TASK REQUIREMENTS: Wherever the string "Start" appears in the listing, copy that line.

MATERIAL FOR THIS EXERCISE:
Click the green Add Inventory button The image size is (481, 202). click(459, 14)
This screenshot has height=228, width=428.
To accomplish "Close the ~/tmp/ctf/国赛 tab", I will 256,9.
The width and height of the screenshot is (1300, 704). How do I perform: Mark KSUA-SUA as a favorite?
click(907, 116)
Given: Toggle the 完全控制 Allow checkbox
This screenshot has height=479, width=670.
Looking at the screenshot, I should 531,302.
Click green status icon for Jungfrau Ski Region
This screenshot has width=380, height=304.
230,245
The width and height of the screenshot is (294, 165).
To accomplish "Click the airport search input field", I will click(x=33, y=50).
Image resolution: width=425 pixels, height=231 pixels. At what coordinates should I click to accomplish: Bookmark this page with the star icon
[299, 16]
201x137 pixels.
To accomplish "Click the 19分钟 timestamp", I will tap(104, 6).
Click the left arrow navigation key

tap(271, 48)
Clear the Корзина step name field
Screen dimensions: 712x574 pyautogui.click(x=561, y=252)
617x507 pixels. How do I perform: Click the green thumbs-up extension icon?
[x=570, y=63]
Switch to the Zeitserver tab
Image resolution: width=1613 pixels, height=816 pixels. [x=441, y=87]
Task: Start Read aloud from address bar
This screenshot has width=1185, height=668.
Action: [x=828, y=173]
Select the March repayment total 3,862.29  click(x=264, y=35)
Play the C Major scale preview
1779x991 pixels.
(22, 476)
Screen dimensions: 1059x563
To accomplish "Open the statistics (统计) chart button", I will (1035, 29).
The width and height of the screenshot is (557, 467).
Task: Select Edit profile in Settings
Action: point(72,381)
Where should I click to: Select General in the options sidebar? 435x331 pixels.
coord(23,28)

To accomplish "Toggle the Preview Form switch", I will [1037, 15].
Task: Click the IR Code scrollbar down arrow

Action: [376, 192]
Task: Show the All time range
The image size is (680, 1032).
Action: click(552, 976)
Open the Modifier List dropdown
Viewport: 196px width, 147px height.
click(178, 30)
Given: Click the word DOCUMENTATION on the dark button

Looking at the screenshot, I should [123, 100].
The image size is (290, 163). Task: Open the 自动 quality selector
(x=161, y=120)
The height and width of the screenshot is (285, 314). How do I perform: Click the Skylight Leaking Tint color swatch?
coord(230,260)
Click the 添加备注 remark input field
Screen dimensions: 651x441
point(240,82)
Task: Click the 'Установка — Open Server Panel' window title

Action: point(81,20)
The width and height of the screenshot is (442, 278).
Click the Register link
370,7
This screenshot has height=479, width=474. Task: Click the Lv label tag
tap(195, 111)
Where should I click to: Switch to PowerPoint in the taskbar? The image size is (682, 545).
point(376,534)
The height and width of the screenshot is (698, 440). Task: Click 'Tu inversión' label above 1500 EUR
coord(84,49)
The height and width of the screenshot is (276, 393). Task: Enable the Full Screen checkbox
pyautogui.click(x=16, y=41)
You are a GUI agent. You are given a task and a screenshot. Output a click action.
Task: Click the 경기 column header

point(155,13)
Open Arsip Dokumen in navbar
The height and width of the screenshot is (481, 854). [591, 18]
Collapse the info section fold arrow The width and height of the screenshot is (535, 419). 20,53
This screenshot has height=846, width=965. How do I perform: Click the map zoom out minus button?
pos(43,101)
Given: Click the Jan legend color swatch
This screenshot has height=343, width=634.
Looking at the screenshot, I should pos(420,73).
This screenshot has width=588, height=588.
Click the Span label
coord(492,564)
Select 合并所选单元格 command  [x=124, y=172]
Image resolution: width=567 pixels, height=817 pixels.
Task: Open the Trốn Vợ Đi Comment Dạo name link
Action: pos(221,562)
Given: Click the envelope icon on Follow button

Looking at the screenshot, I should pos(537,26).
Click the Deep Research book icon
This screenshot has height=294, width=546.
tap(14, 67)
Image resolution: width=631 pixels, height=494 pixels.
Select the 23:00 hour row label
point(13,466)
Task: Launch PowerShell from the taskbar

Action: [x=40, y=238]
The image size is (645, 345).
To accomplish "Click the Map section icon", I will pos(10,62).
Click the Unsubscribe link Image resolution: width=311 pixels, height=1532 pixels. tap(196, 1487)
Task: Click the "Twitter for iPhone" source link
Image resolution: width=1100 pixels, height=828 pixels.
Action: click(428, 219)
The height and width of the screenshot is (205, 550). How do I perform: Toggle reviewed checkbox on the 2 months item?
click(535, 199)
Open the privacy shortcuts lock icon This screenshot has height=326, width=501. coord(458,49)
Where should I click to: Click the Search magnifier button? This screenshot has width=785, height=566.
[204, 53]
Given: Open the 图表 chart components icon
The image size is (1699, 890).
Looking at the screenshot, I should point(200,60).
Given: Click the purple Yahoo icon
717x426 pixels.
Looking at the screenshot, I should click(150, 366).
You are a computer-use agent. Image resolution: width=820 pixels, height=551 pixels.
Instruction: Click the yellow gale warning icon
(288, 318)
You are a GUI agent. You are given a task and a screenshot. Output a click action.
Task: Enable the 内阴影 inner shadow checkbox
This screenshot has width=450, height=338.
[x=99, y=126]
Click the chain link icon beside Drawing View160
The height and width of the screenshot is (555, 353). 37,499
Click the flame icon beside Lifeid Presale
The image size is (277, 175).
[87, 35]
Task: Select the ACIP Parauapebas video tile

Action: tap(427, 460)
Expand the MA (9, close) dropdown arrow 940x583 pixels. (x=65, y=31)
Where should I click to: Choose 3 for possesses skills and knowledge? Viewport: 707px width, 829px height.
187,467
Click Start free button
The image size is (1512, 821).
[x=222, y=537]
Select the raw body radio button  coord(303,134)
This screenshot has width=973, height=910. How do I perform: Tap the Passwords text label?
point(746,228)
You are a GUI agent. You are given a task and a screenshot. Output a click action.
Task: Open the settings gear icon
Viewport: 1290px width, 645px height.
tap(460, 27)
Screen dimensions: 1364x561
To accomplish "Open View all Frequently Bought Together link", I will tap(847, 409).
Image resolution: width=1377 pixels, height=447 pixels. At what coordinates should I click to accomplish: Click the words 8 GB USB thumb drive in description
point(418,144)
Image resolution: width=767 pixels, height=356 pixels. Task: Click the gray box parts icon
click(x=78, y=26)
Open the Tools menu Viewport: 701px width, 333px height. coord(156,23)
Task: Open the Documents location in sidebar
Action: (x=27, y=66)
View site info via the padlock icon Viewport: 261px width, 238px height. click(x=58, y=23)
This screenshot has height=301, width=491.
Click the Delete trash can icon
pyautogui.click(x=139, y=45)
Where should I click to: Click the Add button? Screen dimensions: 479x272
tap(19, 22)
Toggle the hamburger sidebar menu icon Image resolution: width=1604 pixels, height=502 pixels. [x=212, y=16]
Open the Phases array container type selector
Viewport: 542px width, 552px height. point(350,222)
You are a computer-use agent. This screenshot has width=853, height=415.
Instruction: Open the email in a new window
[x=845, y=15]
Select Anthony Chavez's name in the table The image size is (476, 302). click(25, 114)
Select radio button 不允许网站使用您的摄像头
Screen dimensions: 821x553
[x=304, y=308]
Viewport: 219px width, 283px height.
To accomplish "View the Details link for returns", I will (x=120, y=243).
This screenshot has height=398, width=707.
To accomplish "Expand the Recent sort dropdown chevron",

TASK RESULT:
Task: Start Read aloud from address bar
Click Start free button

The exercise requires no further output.